Wer internationale Standards wie die UN-Leitprinzipien für Wirtschaft und Menschenrechte einhalten möchte, muss allerdings umfassender tätig werden. Denn diese verlangen eine menschenrechtliche Sorgfaltsprüfung, die alle Menschenrechte und die gesamte Wertschöpfungskette umfasst, und Massnahmen zur Bekämpfung der negativen Auswirkungen auf die Menschenrechte aufgrund deren Schweregrad priorisiert. Auch zur Bekämpfung von Kinderarbeit verspricht dieser Ansatz mehr Wirksamkeit als die Schweizer Lösung. Denn Kinderarbeit ist eine Menschenrechtsverletzung die selten alleine kommt, und nur durch ganzheitliche Massnahmen wirksam bekämpft werden kann.

Um Unternehmen bei der Einführung einer menschenrechtlichen Sorgfaltsprüfung mit Fokus auf Kinderarbeit zu unterstützen, hat focusright ein Q&A für Unternehmen erstellt.
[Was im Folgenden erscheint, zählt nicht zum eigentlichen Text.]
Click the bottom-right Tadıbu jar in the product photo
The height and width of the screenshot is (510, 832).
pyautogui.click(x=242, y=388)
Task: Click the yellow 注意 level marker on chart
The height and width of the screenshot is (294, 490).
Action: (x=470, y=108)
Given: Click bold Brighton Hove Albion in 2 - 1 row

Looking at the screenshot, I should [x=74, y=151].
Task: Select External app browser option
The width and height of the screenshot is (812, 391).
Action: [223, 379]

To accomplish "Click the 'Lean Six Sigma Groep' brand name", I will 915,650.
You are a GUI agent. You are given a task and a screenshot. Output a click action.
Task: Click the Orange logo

Dieses beantwortet die wichtigsten Fragen zur Umsetzung der Sorgfaltsprüfung im Einklang mit internationalen Standards.

Anforderungen an Unternehmen steigen weiter an

Ein Blick über die Grenze zeigt die aktuelle Dynamik der Rechtsentwicklung im Bereich Unternehmensverantwortung in verschiedenen Ländern Europas. So ist am 11. Juni 2021 in Deutschland das Lieferkettengesetz verabschiedet worden, und auch die EU-Kommission ist an der Ausarbeitung eines Gesetzesentwurfs, der umfassende unternehmerische Sorgfaltspflichten für Umwelt und Menschenrechte in internationalen Wertschöpfungsketten einführen soll.
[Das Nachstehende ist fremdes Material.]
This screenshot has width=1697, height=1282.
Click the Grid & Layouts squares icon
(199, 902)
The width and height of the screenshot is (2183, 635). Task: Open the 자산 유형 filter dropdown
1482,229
Unabhängig von der neuen Gesetzgebung in der Schweiz zeichnet sich ab, dass die Anforderungen an Unternehmen in den nächsten Jahren weiter steigen werden. Dies kann direkt, im Rahmen einer Anpassung unserer Gesetze an die Rechtsentwicklung der EU geschehen. Oder indirekt, durch Geschäftsbeziehungen mit Unternehmen aus der EU, die in Zukunft Sorgfaltspflichten in ihren Wertschöpfungsketten einhalten müssen und zunehmend Druck auf Geschäftspartner ausüben. Auf diese Weise wird sich die ausländische Rechtsentwicklung auch auf Schweizer KMU und Grossunternehmen auswirken, die nicht direkt vom KVI-Gegenvorschlag betroffen sind.
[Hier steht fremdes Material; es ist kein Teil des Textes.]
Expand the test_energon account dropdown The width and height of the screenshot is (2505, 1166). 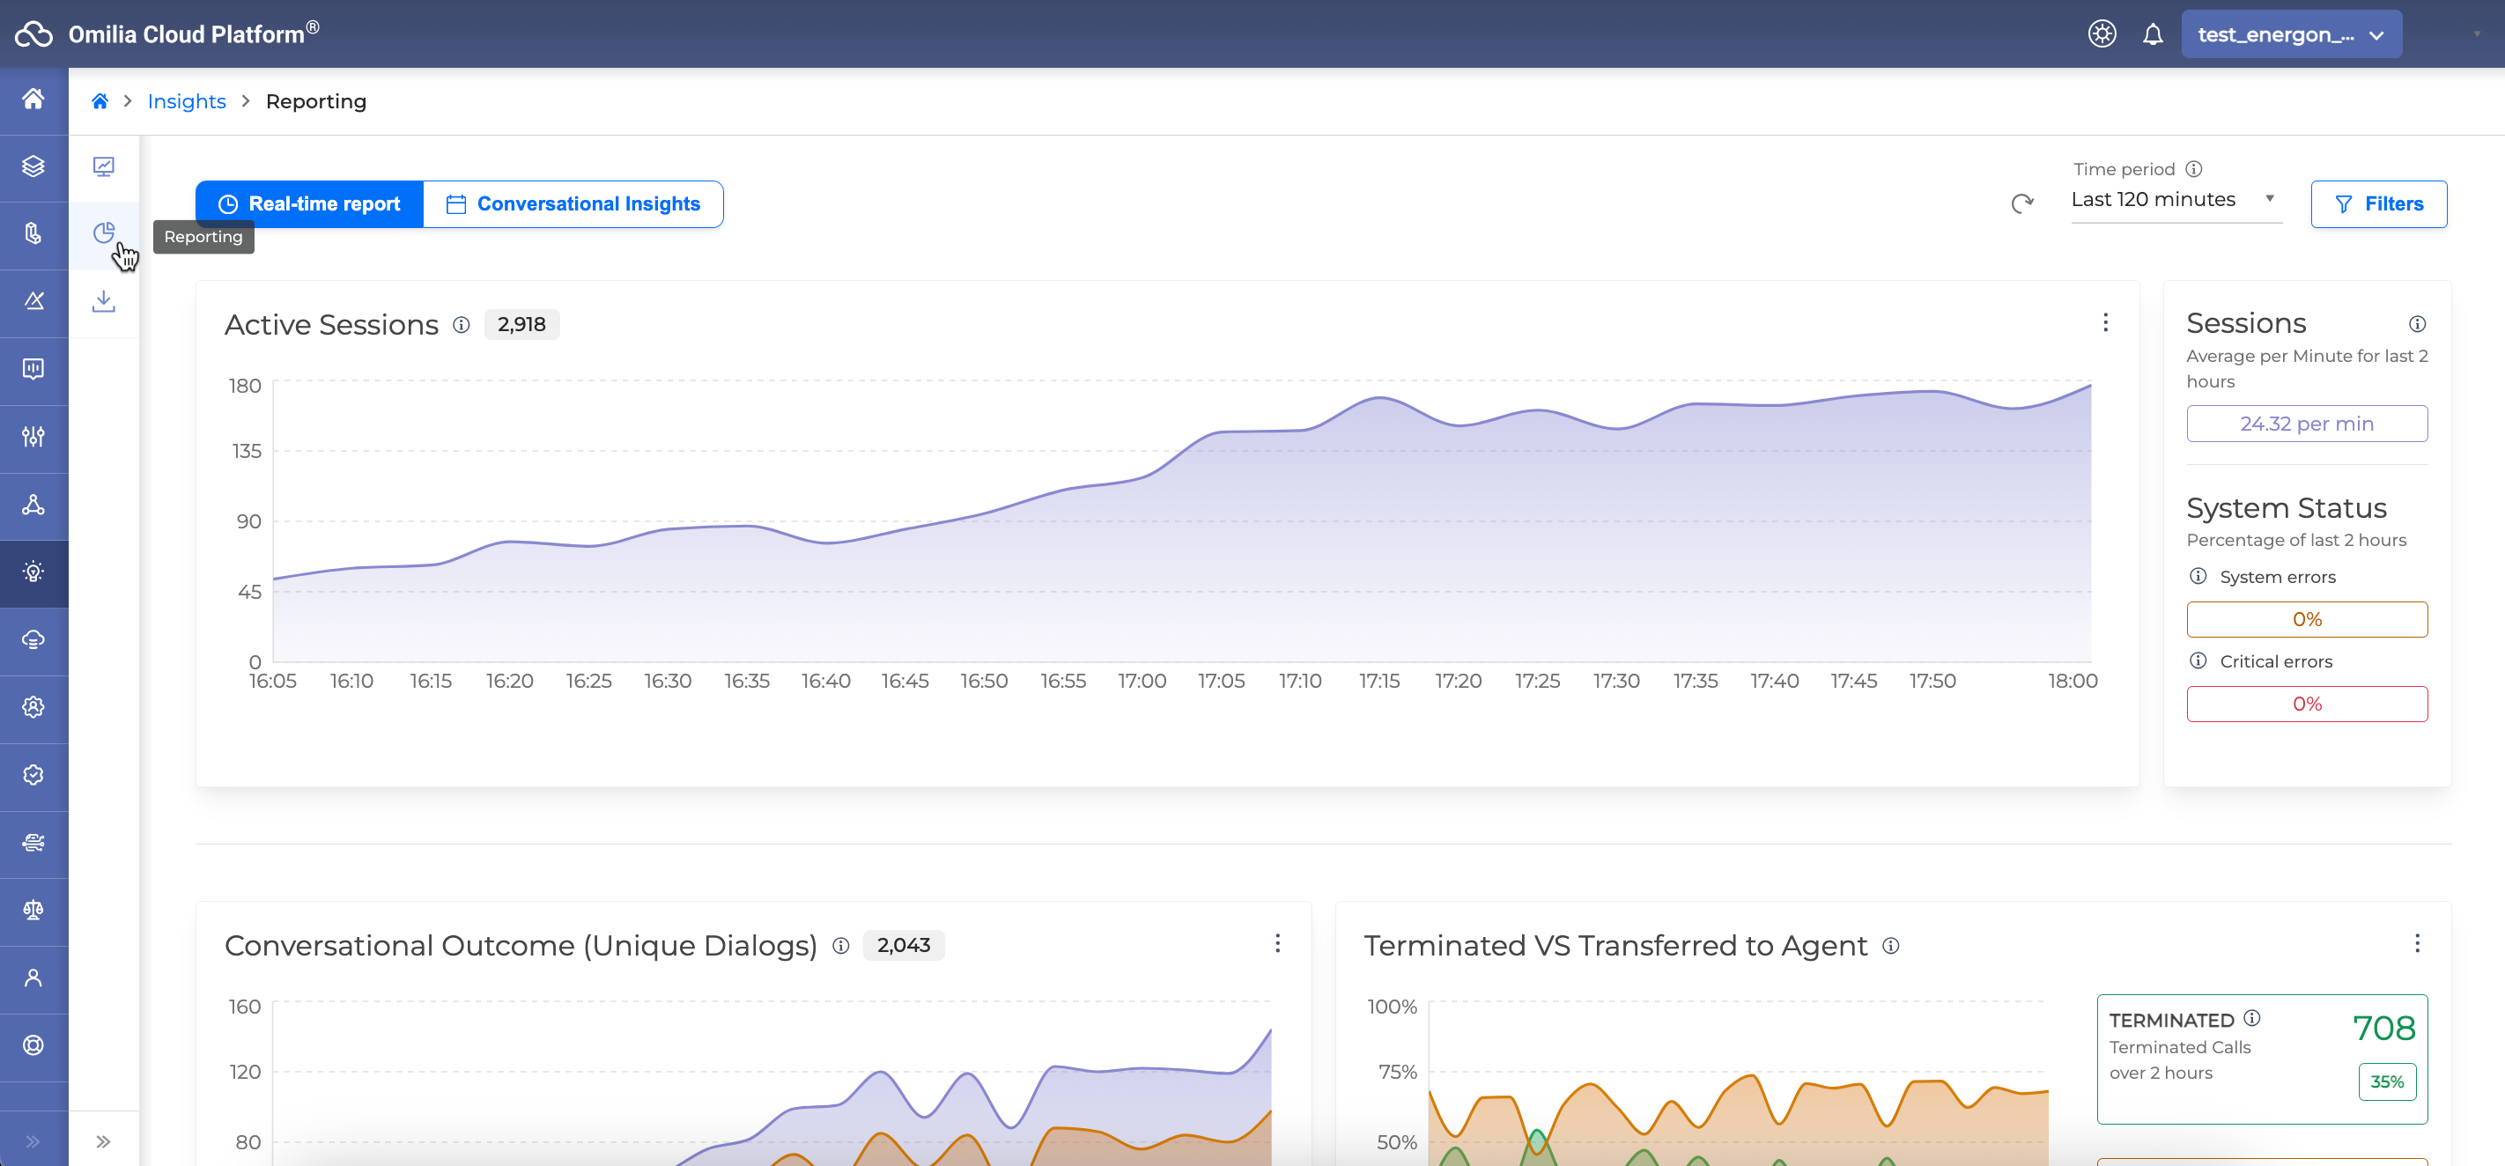pos(2290,35)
Im Kontext steigender Erwartungen kann die neue Schweizer Regelung zur Kinderarbeit als Übungsfeld für Unternehmen verstanden werden, die sich Schritt für Schritt an die menschenrechtliche Sorgfaltsprüfung herantasten wollen. Vorausschauende Unternehmen können die neuen Pflichten unter dem KVI-Gegenentwurf aber auch als Anlass nehmen, menschenrechtliche Sorgfaltsprozesse einzuführen, die von Anfang an internationalen Standards entsprechen. Denn diese werden früher oder später sowieso zum “neuen Normal”, das für alle Unternehmen gleichermassen gelten wird.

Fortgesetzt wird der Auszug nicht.